Was browsing today and ran across these two products. These look just like specticle flo and esplanade but more expensive. Why market the same product under a different name? Looks like they maybe marketed for fruit farms?

https://www.domyown.com/marengo-herbicide-p-21400.html

https://www.domyown.com/bayer-alion-herbicide-p-21801.html


----------



## Mikeyp_1284

Also thanks again for everyone that contributed to this thread. I have learned a lot.


----------



## Bombers

Mikeyp_1284 said:


> Was browsing today and ran across these two products. These look just like specticle flo and esplanade but more expensive. Why market the same product under a different name? Looks like they maybe marketed for fruit farms?
> 
> https://www.domyown.com/marengo-herbicide-p-21400.html
> 
> https://www.domyown.com/bayer-alion-herbicide-p-21801.html


I think Bayer Agro still holds the patent for indaziflam so they can do whatever they want lol. There's also Rejuvra and Rezilon recently added to their line.


----------



## FATC1TY

I was under the impression since Specticle Flo has gotten harder to find, they were going to just go with Marengo and market it for multi-use, albeit st the higher price tag. Hope that's not the case.


----------



## Amoo316

Wait a product is popular and working so Bayer discontinues it, slaps a new label on it and raises the price tag? No not Bayer.
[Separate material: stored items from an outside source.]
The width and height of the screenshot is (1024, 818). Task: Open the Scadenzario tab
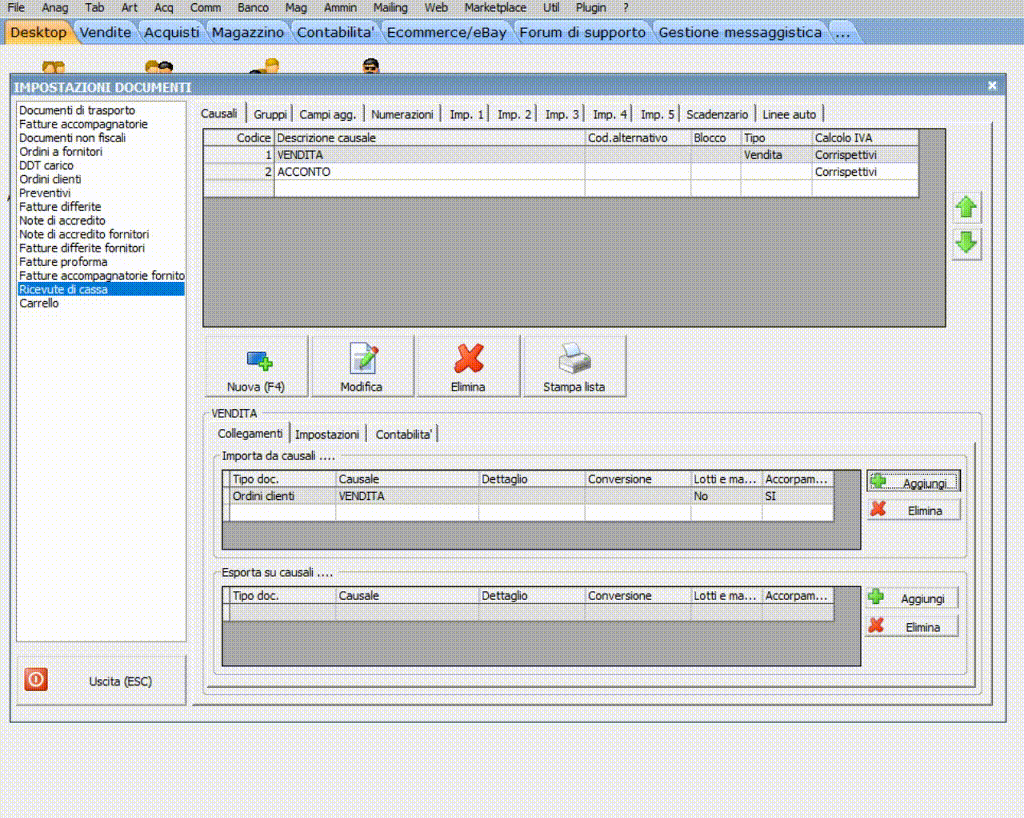coord(716,115)
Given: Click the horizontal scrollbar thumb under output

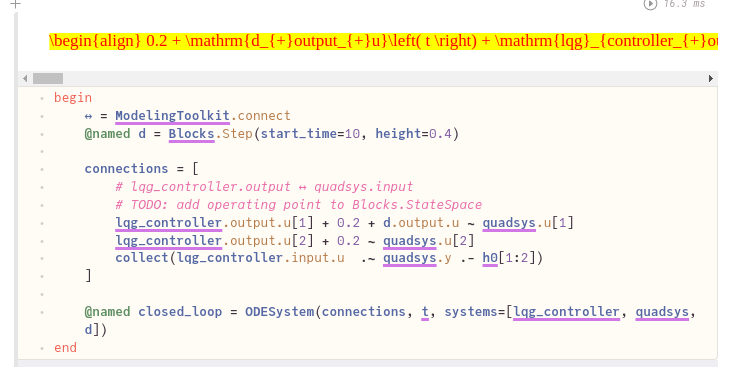Looking at the screenshot, I should 48,79.
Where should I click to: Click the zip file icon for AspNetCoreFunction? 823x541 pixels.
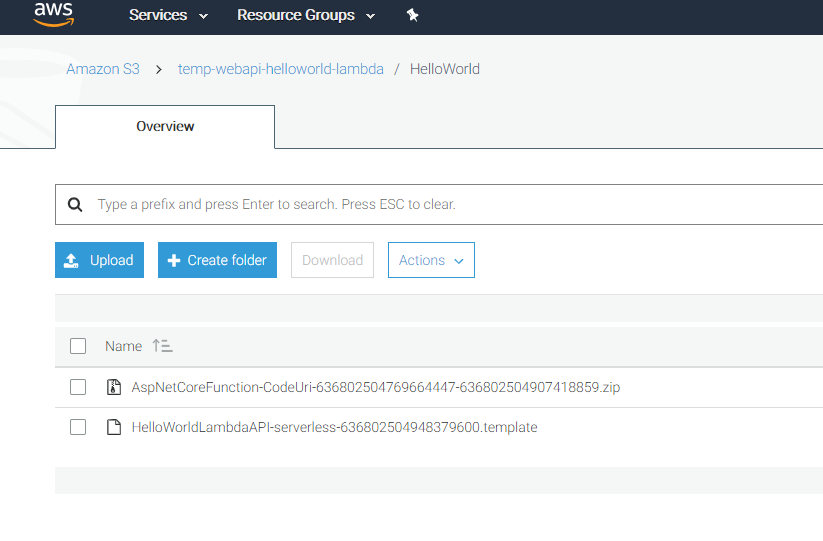point(114,387)
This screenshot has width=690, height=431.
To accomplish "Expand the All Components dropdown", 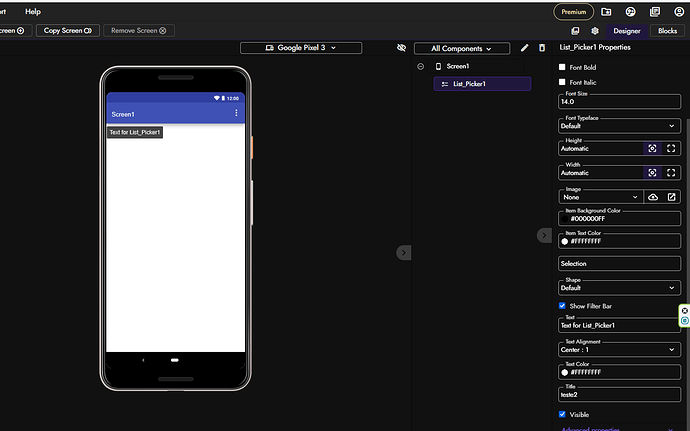I will coord(463,48).
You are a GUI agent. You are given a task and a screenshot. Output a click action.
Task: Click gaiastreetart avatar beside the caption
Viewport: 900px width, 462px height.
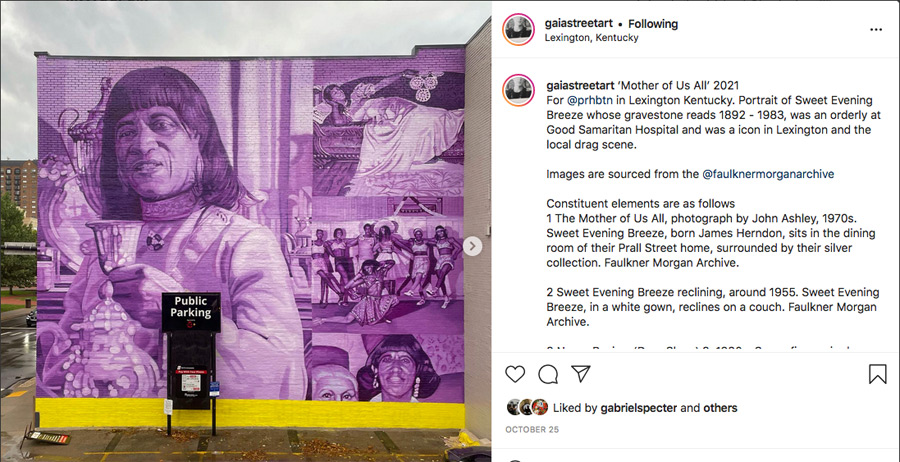pos(518,90)
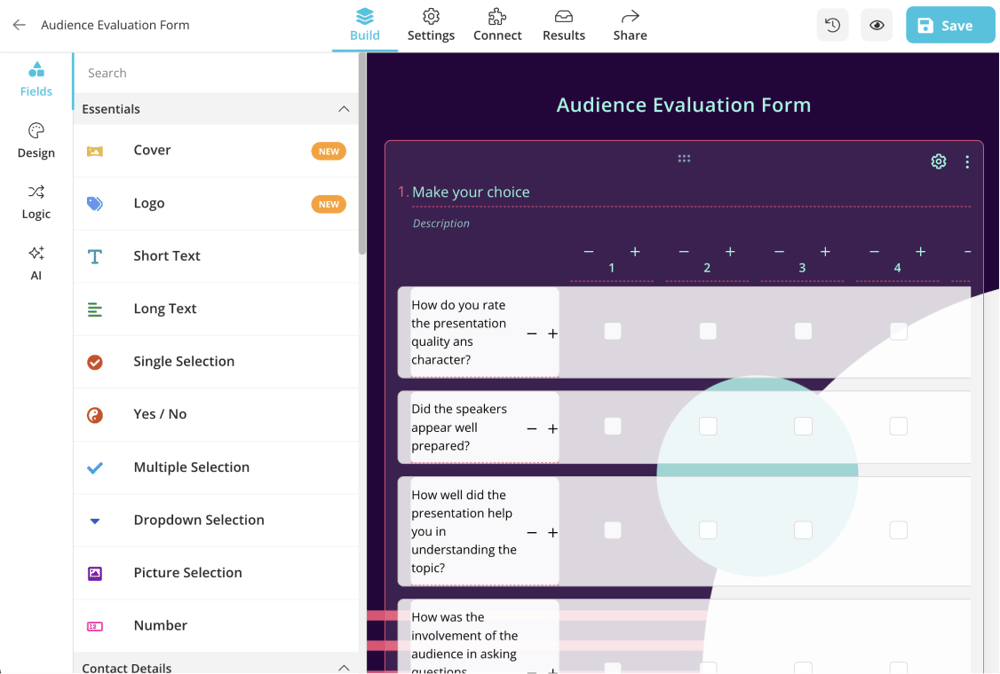Expand the Contact Details section
The width and height of the screenshot is (1000, 674).
click(344, 667)
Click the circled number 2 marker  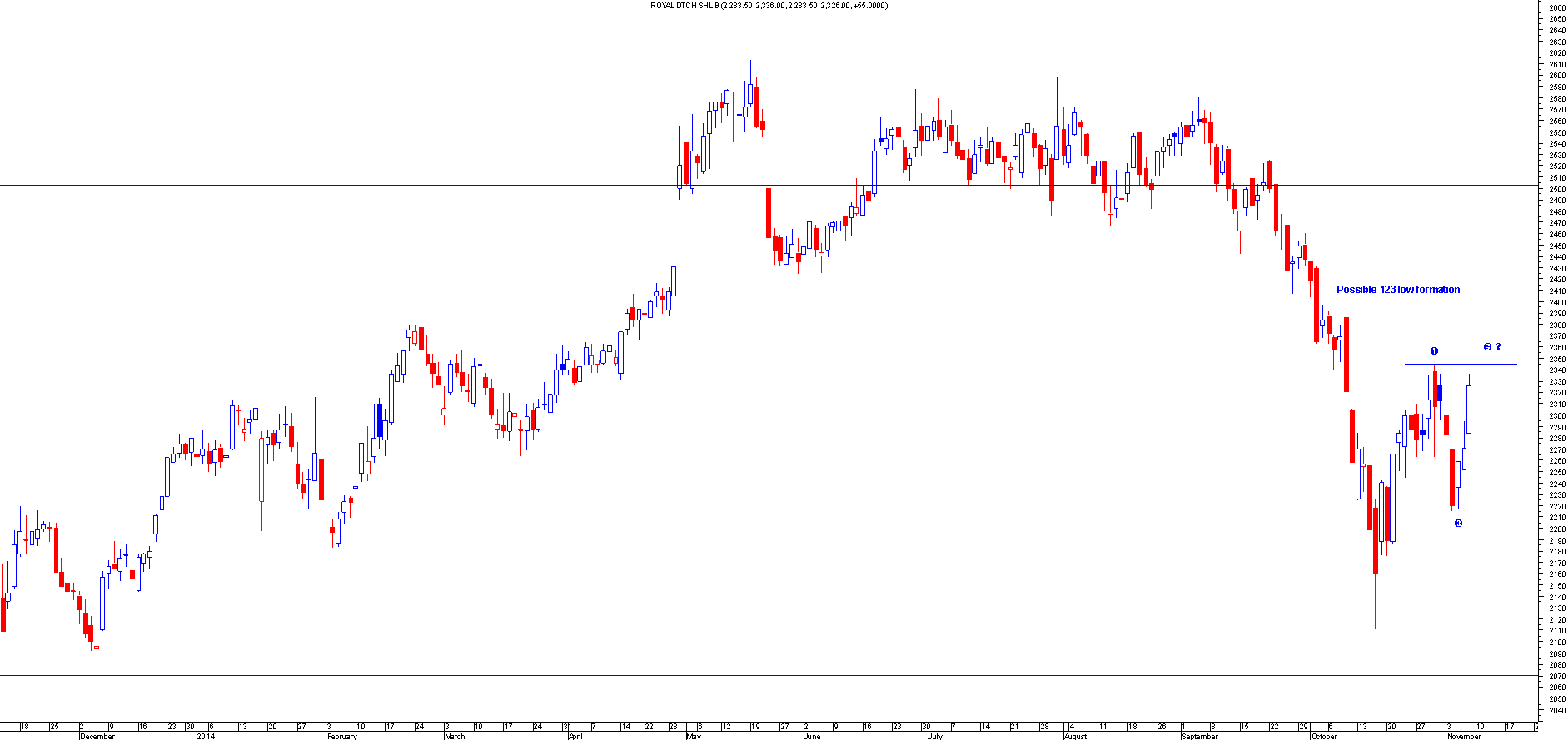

Wife is a veterinarian and I run the business side. If you all saw the "real" prices of a lot of these drugs and how often these companies do the exact same thing it would make you sick. This move comes as no surprise to me from Bayer, it's a reason I hate buying Bayer stuff unless I have to. They're one of the best at "riding her till she bucks".

Here's a full list of anything and everything "indazaflam" on DMO:

https://www.domyown.com/search?w=Indaziflam&search=

Fwiw Chemwarehouse still has Esplande quarts cheaper than the "alion" quart.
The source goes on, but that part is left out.